In general, the comparative analysis of these workflows indicates that, while ISCE3-MiaplPy offers improved coverage to detect deformation patterns across the AOI, it also introduces more noise into the time series. Despite these differences, general deformation trends are consistent across all methods, demonstrating their reliability in monitoring areas with complex activity and infrastructure.

4. Discussion

In this study, we evaluated the effectiveness of a new open-source InSAR processing workflow that combines Level 2 Coregistered Single Look Complex (L2-CSLC) products with the MiaPLpy software for PSDS processing [46]. This workflow represents the first application of MiaPLpy using L2-CSLC products, providing an opportunity to assess the advantages and limitations of starting InSAR processing from these higher-level products. To validate our approach, we compared the results with those obtained from the European Ground Motion Service (EGMS) and a previous preprocessing methodology using ISCE2.

The use of CSLC products simplifies InSAR workflows by allowing users to start interferometric processing directly, without any initial preprocessing. This streamlining reduces processing time and complexity, making advanced InSAR analysis more accessible to practitioners. Additionally, having fully coregistered intermediate products—such as temporal or spatial coherence maps, connected component masks, and amplitude dispersion images—and the ability to quickly integrate them into any Geographic Information System (GIS) substantially improves the interpretation of the results. As shown in Figure 5, many structural features become apparent just by examining the amplitude dispersion, which can aid in time series analysis. This improvement in data interpretation adds value for both the InSAR expert responsible for generating deformation results and the end user, facilitating more informed decision-making.
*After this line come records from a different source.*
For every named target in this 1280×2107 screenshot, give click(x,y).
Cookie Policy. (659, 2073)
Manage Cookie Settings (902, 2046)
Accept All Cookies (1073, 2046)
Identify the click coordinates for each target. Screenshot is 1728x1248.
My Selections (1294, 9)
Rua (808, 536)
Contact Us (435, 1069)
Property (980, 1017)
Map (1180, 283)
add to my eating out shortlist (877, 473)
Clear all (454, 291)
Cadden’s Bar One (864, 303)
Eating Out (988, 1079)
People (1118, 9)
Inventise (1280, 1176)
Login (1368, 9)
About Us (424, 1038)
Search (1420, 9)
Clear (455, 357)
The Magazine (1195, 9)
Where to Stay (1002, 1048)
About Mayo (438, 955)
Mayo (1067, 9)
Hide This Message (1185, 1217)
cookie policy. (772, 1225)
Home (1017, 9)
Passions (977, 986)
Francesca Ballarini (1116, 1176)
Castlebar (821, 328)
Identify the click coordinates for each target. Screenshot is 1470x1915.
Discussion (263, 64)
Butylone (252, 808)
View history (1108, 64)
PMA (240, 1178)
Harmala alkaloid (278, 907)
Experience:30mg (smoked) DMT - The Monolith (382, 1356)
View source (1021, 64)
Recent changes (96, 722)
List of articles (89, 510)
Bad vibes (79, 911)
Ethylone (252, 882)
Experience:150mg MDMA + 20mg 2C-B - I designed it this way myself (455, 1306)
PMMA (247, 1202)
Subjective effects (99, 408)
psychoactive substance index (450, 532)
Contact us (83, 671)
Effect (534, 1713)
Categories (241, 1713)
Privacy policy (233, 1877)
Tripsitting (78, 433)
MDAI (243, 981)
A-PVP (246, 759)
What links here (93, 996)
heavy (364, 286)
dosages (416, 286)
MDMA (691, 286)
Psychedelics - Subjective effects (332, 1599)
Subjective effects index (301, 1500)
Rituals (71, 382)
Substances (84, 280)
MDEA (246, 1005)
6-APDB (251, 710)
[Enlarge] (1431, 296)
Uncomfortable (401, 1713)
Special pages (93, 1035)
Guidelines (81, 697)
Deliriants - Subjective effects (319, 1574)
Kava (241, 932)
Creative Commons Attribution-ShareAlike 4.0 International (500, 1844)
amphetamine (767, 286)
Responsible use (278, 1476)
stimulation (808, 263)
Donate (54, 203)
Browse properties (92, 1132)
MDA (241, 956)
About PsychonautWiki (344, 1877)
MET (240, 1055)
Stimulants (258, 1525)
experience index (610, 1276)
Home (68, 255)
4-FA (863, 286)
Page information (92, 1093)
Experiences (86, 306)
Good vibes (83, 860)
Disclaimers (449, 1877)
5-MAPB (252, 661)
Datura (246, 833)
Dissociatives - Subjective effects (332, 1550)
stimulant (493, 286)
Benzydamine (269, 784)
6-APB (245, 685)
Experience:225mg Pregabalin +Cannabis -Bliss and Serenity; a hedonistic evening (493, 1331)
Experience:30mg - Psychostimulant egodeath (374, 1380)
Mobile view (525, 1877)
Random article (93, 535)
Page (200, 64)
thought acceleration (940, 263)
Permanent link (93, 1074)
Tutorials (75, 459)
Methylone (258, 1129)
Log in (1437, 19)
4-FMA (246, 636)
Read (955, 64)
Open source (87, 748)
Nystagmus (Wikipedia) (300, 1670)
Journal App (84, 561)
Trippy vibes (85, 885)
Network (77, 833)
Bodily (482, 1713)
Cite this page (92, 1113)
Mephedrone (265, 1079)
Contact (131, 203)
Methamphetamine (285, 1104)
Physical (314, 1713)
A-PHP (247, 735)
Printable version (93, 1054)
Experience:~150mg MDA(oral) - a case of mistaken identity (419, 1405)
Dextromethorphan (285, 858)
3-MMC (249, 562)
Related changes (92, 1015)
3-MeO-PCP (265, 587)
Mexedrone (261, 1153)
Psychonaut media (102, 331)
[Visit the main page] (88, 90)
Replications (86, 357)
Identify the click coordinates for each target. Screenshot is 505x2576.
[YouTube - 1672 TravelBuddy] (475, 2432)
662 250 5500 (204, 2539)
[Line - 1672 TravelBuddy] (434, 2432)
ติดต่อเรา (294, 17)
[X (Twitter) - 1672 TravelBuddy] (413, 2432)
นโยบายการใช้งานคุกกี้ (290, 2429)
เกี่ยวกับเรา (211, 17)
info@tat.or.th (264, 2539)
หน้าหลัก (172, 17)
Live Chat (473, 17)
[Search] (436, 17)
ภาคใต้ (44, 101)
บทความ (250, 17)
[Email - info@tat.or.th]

Furthermore, advanced timing error corrections included in the CSLC products [28] help mitigate azimuth misregistration errors during geocoding, reducing the need for Enhanced Spectral Diversity (ESD) techniques. This has been demonstrated in Point Target Analysis (PTA), achieving an absolute location error of 0.06 m in range and 0.29 m in azimuth for the Sentinel-1 IW mode [27]. This has also been replicated for CSLC products, with similar results [18,19,55,56]. Our results align with these findings, further validating the utility of CSLC products for infrastructure monitoring.

We evaluated the spatial coverage and density of the measurement points. The ISCE3-MiaPLpy workflow yielded a higher density of coherent measurement points compared to both EGMS and the ISCE2-MiaPLpy approach. Using a 30 × 30 m grid, we found that ISCE3-MiaPLpy achieved a 13.7% increase in area coverage over ISCE2-MiaPLpy and a 43% increase over EGMS. This increased coverage provides a more detailed understanding of infrastructure stability, which is particularly valuable in dynamic environments such as the Port of Algeciras. However, we also noted that our time series exhibited increased noise levels compared to EGMS, which necessitates careful consideration when interpreting the results. This trade-off between spatial coverage and noise highlights the need for optimizing the processing parameters or incorporating noise reduction techniques in future work.

While this evaluation highlighted several advantages of the new workflow, it also identified areas for future research and improvement. One significant factor is the quality of the Digital Elevation Model (DEM) used during coregistration. Although we used the Copernicus DEM [26] for consistency with EGMS, higher-resolution DEMs from LiDAR or photogrammetric sources could further enhance geolocation accuracy, especially in environments with abrupt elevation changes like ports. Integrating more accurate DEMs over these areas could reduce coregistration errors and, consequently, improve the overall quality of the deformation measurements. This is crucial to correctly attribute observed deformations to specific structural elements within the port infrastructure, which is important for detailed monitoring and risk assessment [57].

Finally, the evaluation indicates the potential for broader application of this workflow. Future studies could explore its effectiveness in monitoring different types of port infrastructure or in combining data from multiple radar bands to capture smaller-scale deformations. Developing a more comprehensive understanding of failure modes linked to satellite data could also facilitate the creation of advanced warning systems based on hypothesis testing, enhancing the capability for real-time monitoring and risk mitigation.

5. Conclusions

This study evaluated an open-source InSAR processing workflow combining Level 2 Coregistered Single Look Complex (L2-CSLC) products with the MiaPLpy software for PSDS processing. Our findings indicate that initiating InSAR processing from L2-CSLC products enhances spatial coverage and increases the density of coherent measurement points compared to previous workflows. Specifically, we observed a 13.7% increase in area coverage over ISCE2-MiaPLpy and a 43% increase over EGMS using a 30 × 30 m grid, offering a more detailed assessment of infrastructure stability in dynamic environments like the Port of Algeciras.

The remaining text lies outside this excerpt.